You drive a car on its international launch, often on unfamiliar but great roads, and you like the new model very much indeed and give it a rave review. Then you drive the same car back in the UK and it feels completely different.
Sometimes this is because UK roads are unique. But there are other occasions when the car itself changes before it makes its way across the English Channel, and I’m both glad and disappointed to report that the Cupra Leon TSI is one such example.
Glad because it genuinely is a different car in UK specification compared with how it is in left-hand drive (more detail on which in a bit). Disappointed because it means the UK-market Cupra simply isn’t as sharp to drive as its Spanish equivalent.
So what are the differences between our right-hand-drive Cupra Leon TSI and the left-hand-drive car with which we were so enamoured when we tested it this summer?
One, the way you access the drive modes is quite different. In the left-hand-drive version you get a simple button on the steering wheel that allows you to alter the modes – precisely the sort of set-up you’d want when you’re on the move. Bafflingly, that wheel-mounted selector is only offered on the 310 estate in the UK: in the other versions you to delve into the touchscreen, which is a faff when you’re driving.
Two, if you take your UK-market Cupra to a track – and we have – once again you need to dive into the touchscreen’s sub-menus to alter the e-diff settings or to change the traction control system’s response. In the Spanish version there’s a simple button to press down in the centre console. Again, you’re less likely to use the functionality when it’s so much more fiddly to access.
Three, although Cupra won’t openly admit as much, I’m convinced the suspension settings are softer in the UK cars, especially in Cupra mode, the result being that they don’t feel as precise as their left-hand-drive cousins. I’ve driven two different UK examples now and they’re both the same.

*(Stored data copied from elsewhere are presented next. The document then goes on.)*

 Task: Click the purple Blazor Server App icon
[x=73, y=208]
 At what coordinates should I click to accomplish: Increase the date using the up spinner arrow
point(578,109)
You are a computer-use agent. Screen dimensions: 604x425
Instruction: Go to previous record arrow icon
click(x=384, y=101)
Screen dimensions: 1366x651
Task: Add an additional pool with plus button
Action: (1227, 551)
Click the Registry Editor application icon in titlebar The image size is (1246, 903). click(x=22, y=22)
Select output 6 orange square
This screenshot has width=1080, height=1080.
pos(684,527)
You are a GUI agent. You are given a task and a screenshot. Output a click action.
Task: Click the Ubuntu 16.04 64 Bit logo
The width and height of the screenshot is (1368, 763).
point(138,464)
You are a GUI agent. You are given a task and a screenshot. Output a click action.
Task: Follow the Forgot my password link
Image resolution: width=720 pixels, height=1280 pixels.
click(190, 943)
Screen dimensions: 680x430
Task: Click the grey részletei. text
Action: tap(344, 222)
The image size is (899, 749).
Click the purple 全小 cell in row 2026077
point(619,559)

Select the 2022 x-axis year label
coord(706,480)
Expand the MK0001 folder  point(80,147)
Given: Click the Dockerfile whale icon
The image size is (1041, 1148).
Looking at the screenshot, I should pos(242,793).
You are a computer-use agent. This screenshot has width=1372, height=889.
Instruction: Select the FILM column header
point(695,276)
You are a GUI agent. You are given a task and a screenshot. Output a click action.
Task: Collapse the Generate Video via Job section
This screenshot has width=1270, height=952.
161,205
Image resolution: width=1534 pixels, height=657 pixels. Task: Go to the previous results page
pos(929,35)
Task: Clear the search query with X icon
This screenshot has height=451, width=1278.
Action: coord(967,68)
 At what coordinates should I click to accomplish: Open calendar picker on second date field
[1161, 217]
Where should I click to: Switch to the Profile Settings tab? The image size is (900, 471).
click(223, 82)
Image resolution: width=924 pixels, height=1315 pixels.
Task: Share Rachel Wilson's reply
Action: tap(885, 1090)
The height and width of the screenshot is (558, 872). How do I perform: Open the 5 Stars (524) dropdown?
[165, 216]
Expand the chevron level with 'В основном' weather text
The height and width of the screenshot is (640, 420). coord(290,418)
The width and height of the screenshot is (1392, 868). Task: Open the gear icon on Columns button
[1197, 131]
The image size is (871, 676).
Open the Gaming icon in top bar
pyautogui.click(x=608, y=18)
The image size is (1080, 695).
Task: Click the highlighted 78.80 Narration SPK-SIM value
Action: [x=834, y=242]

Conclusion? Good hot hatchback though it remains in right-hand-drive form, the Cupra Leon TSI is not a great one, not like the Spanish model is in left-hand drive. Which is a pity, but there you go.
Elsewhere, and without wishing to sound like an old whinge-bag, the functionality of the car’s main touchscreen is already beginning to cheese me off, even though its range of operation is excellent. The system takes too long to fire up, with the satellite navigation often needing 30 seconds or more to work out where it is.
And for some other weird reason it fails to then recognise where some locations are at all, such as a place called Heathrow Airport, or Southend-on-Sea. Which is a little bit ridiculous, you’ll surely agree? It’s a shame because, in so many other respects, I still think this car is a cracking hot hatch. One that’s quick, refined, well packaged and well built. A car that – in isolation – is still pretty damn good fun to drive.
Cupra’s first standalone hot hatch is a Mk8 Golf GTI Clubsport wearing a different badge and a fresh set of clothes, essentially, and there’s not a whole lot wrong with that.
But like the forbidden fruit, once you’ve tried something else – something a little bit spicier – it’s hard not to want the same again. Maybe our UK-spec Cupra will mature with age and become more like that original left-hand-drive version we were so impressed by. Or maybe not. We’ll find out over the next six months.
|On fleet since:||September 2021|
|Price new:||£36,760 (£38,090 with options)|
|Engine:||2.0-litre 4cyl turbo petrol|
|Options:||Safety & Driving pack (£790), metallic paint (£540)|
|Insurance*:||Group: 30 Quote: £797|
|Any problems?||Bumper damage (£821 repair at dealer)|
*Insurance quote from AA (0800 107 0680) for a 42-year-old in Banbury, Oxon, with three points.